Now, Julie often joins me for the morning routine, but the meows are less frequent and more muted. She’s there, but she seems weary. She does not accompany me as I go downstairs; instead, she finds a quiet, comforting spot for a morning nap.
If I’m home later, like on a weekend, Julie will meander in for breakfast a few hours later. She still eats; her appetite is no longer that of the ravenous depravity I once knew, but she finishes her meals. Then she will hang out with me for most of the morning and afternoon, disappearing at some point for another nap in one of her various hideouts. By dinner, she’s hungry again, but it’s a tempered hunger. After dinner, she’s with me on the couch like old times.
We left on Friday night at around seven. I fed her and gave her a dose of her chemo pill. Her cat sitter will visit daily on Saturday and Sunday. I debate whether I should ask her to give Julie her Gabapentin or the chemo drug on Sunday. I decide not to. Would stress Julie out to have someone else do it, and for all I know the cat sitter will just waste time chasing Julie around the home in a hapless attempt to medicate her. No, I will give her a dose of both drugs as soon as I get home on Monday.

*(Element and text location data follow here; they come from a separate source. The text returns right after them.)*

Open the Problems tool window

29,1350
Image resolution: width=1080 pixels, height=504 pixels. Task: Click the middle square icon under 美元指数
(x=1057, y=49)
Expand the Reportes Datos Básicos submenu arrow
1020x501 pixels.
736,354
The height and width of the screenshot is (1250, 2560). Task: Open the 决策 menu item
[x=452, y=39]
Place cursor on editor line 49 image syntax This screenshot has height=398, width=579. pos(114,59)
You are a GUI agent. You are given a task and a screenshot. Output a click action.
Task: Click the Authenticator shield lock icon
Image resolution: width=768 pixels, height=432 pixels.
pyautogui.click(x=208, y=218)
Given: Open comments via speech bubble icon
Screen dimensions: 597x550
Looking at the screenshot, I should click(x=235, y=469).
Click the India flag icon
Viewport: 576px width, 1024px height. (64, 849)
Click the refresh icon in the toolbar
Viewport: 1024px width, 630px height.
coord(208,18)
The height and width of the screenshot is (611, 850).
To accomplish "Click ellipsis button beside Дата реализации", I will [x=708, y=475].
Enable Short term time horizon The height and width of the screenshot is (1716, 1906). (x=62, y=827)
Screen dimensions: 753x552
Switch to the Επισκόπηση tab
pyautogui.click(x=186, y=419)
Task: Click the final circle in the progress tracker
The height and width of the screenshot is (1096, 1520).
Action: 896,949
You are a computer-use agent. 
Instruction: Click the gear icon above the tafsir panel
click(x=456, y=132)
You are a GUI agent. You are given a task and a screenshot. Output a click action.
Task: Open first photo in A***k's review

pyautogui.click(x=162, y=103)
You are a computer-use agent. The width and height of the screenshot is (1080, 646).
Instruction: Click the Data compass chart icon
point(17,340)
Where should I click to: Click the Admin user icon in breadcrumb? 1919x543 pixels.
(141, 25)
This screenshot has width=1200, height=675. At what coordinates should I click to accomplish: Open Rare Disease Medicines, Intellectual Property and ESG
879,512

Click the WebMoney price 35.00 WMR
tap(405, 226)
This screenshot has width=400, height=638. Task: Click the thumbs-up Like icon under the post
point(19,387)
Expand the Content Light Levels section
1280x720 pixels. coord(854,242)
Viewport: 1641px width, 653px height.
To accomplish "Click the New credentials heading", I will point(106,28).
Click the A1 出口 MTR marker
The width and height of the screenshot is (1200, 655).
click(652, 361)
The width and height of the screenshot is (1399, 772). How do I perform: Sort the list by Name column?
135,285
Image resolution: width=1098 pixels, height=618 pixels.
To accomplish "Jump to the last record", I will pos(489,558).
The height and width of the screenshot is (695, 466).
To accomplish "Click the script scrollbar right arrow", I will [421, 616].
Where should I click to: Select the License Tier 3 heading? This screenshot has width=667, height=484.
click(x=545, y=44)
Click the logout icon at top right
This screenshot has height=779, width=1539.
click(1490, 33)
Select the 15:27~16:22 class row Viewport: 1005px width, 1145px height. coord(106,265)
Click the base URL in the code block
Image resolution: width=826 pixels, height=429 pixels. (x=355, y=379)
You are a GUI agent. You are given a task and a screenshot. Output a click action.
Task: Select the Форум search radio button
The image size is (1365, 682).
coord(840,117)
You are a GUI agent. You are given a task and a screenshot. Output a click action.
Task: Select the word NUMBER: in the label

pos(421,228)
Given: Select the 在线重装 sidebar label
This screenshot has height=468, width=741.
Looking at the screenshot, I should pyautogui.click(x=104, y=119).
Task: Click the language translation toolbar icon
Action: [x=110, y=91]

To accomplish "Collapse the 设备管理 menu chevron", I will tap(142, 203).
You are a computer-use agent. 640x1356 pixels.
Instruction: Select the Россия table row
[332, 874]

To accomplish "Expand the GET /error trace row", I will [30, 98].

Julie takes Gabapentin twice daily for pain. I mix it into the squeeze-up treats she has come to love, and it goes down easy. Aside from those two treats, she just eats one cat of wet food a day these days. Every other day, I give her Palladia, the chemo pill. This requires that I wear latex gloves. If Julie sees me putting the gloves on, she will run, so I have to do it on the down-low, right before or after giving her a treat. I’m able to get the pill down the hatch without too much trouble, but it doesn’t mean she enjoys the process. I’ll cradle her in my left arm, pry her jaw open with my right, and push it down, then hold her mouth shut for a few seconds until I know it’s gone. She’s cranky afterwards and will typically scoot away to a hiding place.
Such is our regimen now. In 24 hours, it will resume. For now, I am enjoying a nice day on Montauk, but feeling guilty that Julie is home alone.